- Born: Marian Emily White August 28, 1921 Hartland, New York, US
- Died: October 31, 1975 (aged 54)
- Education: University of Michigan
- Known for: studying the Iroquois of the Niagara Frontier
- Awards: Cornplanter Medal (1975)

= Marian E. White =

American archaeologist

Marian Emily White (28 August 1921 — 31 October 1975) was an American archaeologist and university professor. During her career, White conducted research on the Neutral Nation, Erie people and the Wenrohronon in the Niagara Frontier. White posthumously won the 1975 Cornplanter Medal.

==Early life and education==
White was born on 28 August 1921 in Hartland, New York. In 1942, she graduated from Cornell University with a Bachelor of Arts in classical languages and a minor in anthropology.

==Career==
Upon completing her Bachelor of Arts in 1942, White was a clerk in statistics for the Cornell University College of Agriculture and Life Sciences until 1943. Her studies were interrupted by the outbreak of World War II and she joined the war effort by working as an IBM Tabulator Machine Operator for the United States Army until the end of 1945. After the war, White worked as a tour guide from 1946 to 1952 for the Buffalo Museum of Science.

From the late 1950s to the late 1970s, White was an archaeologist studying the Iroquois of the Niagara Frontier. She conducted excavations of archaeological sites determining the history of the Neutral Nation, Erie people and the Wenrohronon. Some of her investigations included the Van Son Cemetery in Grand Island, New York and the Kleis Site.

In 1952, White attended the University of Michigan, obtaining a Master of Arts in 1953 and a Doctor of Philosophy in 1956 after defending her thesis on Iroquois culture history in the Niagara Frontier area of New York State.
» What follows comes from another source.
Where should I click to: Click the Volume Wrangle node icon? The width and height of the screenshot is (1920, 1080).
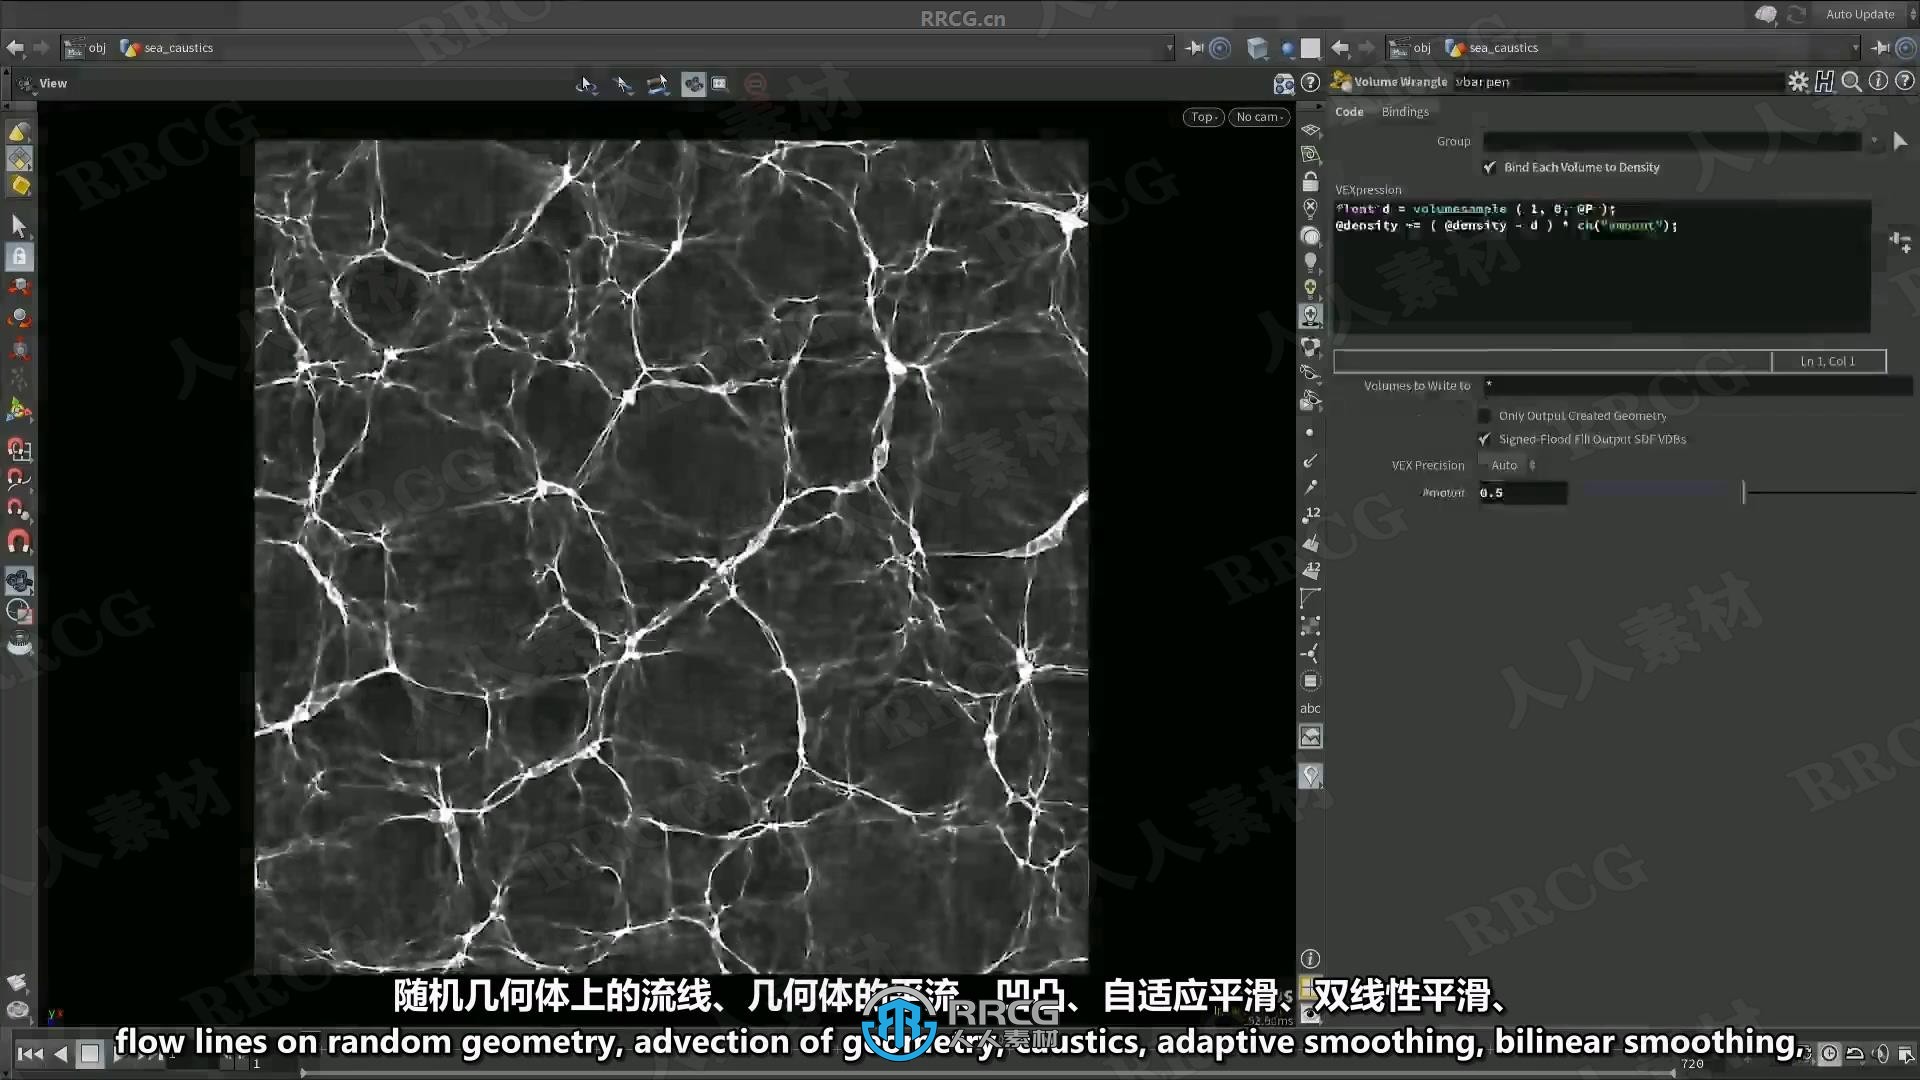pyautogui.click(x=1340, y=82)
She was the first woman to be awarded a PhD from the Department of Anthropology at the University of Michigan.

White began her anthropology career for the Rochester Museum of Arts and Sciences in 1956 as a researcher before moving to the University of Buffalo in 1959 where she continued her research before becoming a lecturer in 1960 and professor in 1968. In 1958, White returned to the Buffalo Museum of Science as an assistant curator of anthropology. She also became an assistant curator of archaeology at the Buffalo and Erie County Historical Society. She also founded the highway salvage program at UB in 1969 to document archaeological sites threatened by highway projects in Western New York.
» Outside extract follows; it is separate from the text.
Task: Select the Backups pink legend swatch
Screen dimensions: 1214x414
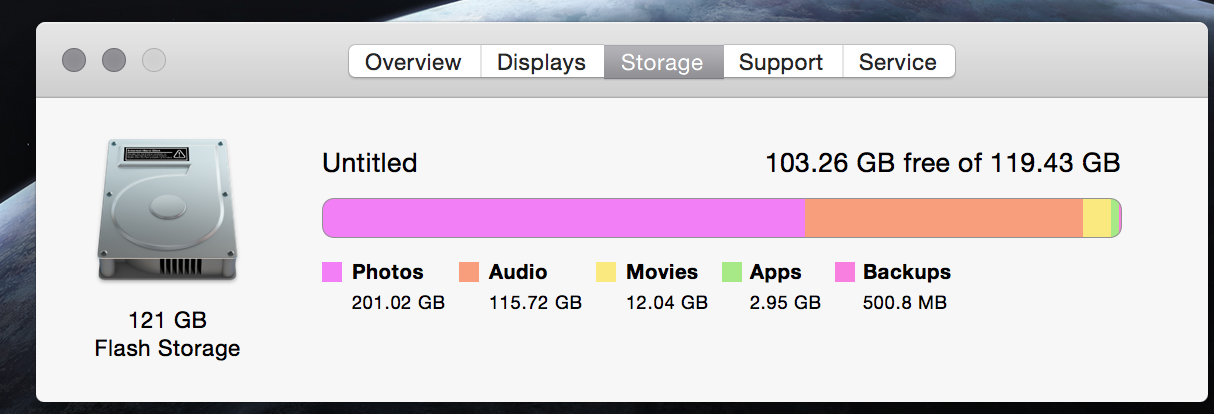Action: pyautogui.click(x=845, y=272)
Another aspect of White's career was education and advocacy for the Indigenous groups she studied in the region.

At the end of her career, White created the New York Archaeological Council and served as president from 1972 to 1974. The council's purpose was to advocate for and maintain the preservation of standards and quality control of the contract projects within New York.

==Awards and honours==
In 1975, White was posthumously awarded the Cornplanter Medal. The University of Buffalo established the Marian E. White Research Museum in 1979.

==Death==
White died on 31 October 1975 from cancer.